Estia’s Red Chimichurri

1 large red pepper, flesh only

3 dried arbol chilies

4 dried guajillo chilies

1 cup diced red onion

1/2 cup whole Muir Glen organic canned

tomatoes, drained and chopped

2 Tbsp. lemon juice

1 tsp. red wine vinegar

12 cloves garlic

Salt to taste

Remove stems and seeds from dried chilies and

rehydrate in two cups of simmering water. Drain

when soft. Chop garlic in a food processor, add

red pepper and rehydrated chilies, tomato, lemon

juice, and vinegar. Pulse until smooth then

pour into a bowl and add diced red onion. Place

in a covered jar and allow to sit, refrigerated, for

two days.

Colin’s Grilled Corn

20 ears of corn, silks removed but husks intact.

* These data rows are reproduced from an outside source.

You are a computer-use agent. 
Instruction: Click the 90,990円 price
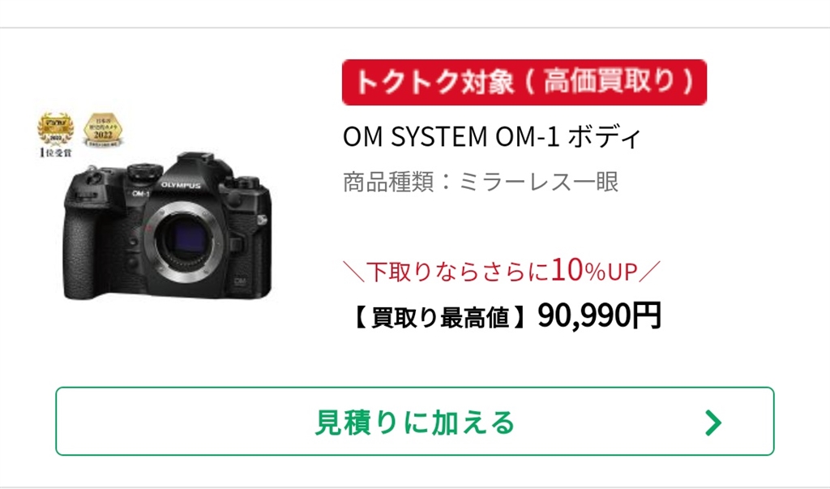[599, 315]
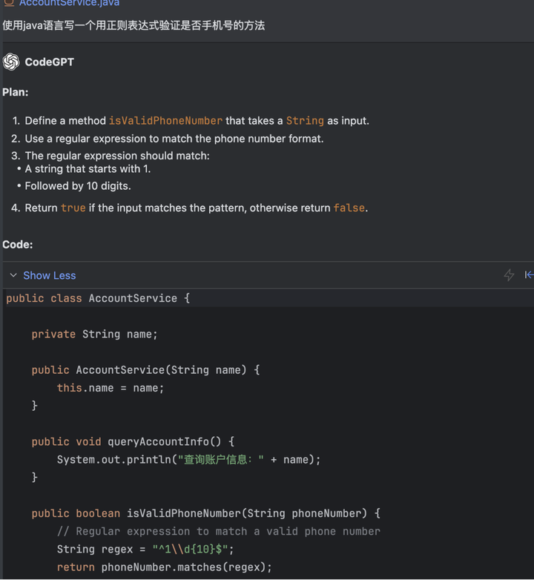Click the queryAccountInfo method signature line
534x580 pixels.
pyautogui.click(x=133, y=441)
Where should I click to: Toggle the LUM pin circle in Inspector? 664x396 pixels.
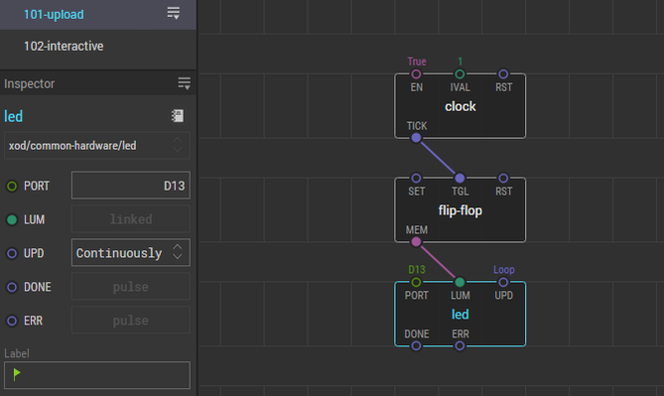click(x=12, y=219)
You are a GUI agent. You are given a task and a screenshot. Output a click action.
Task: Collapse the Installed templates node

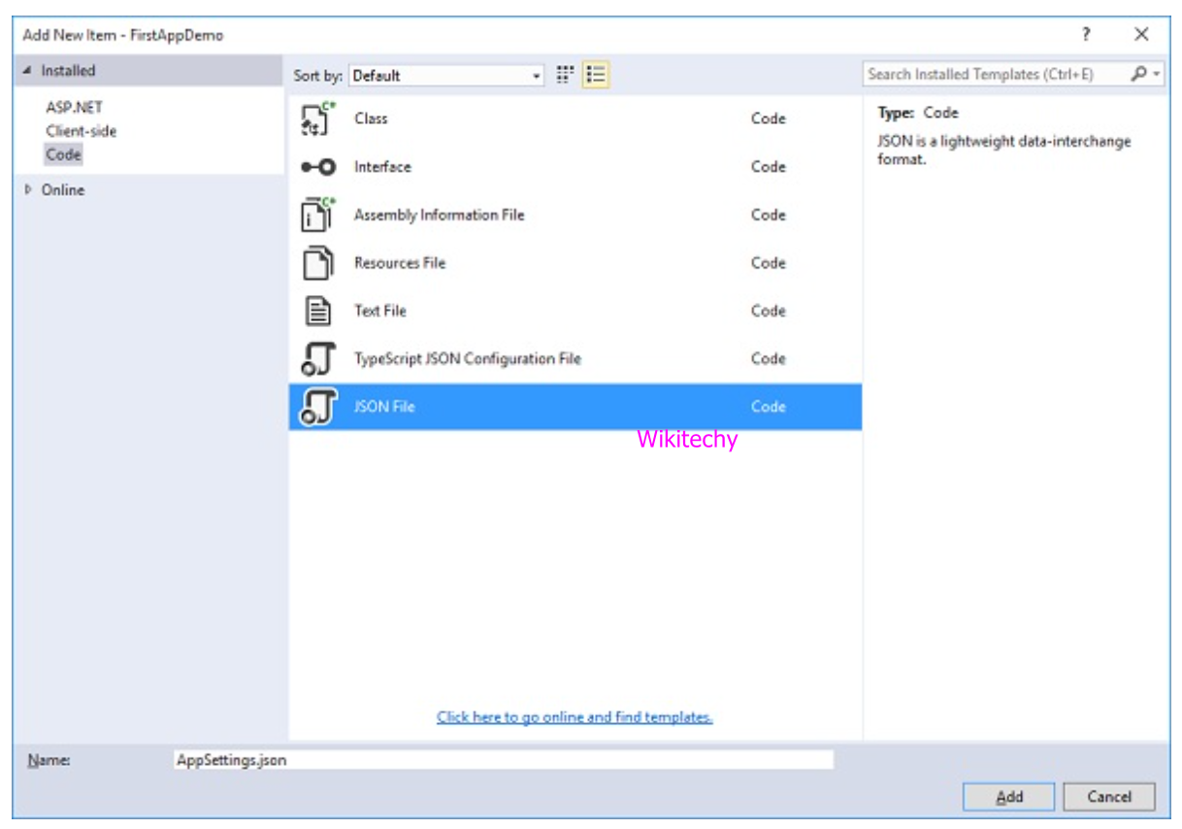[26, 71]
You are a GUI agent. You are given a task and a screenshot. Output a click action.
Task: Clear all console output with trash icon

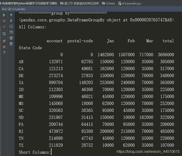11,44
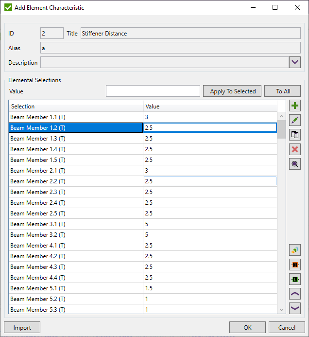The width and height of the screenshot is (309, 337).
Task: Click the Value input field
Action: point(153,91)
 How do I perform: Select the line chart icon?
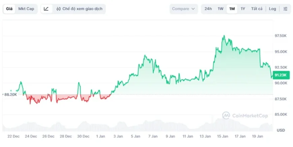pyautogui.click(x=46, y=9)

Put husks back in place and tie with twine,

close to the cob. Trim rest of husk away so

there is only about four inches of husk wrapping

each cob.

Make a compound butter with the following:

1 lb. softened butter

2 Tbsp. Estia’s House Blend Seasoning

(recipe below)

2 Tbsp. ground dried guajillo peppers

Juice of 3 large limes

Combine all ingredients. Spread a tablespoon of

compound butter on each ear of corn, add a slice

of lime, and wrap just the cob with tin foil, leaving

tied husk exposed. Cook on grill, turning occasionally,

for about 15 minutes or until done.

Estia’s House Blend seasoning

2 Tbsp. ground white pepper

2 Tbsp. ground black pepper

2 Tbsp. toasted ground cumin seeds

6 Tbsp. kosher salt

Combine and store in an airtight container.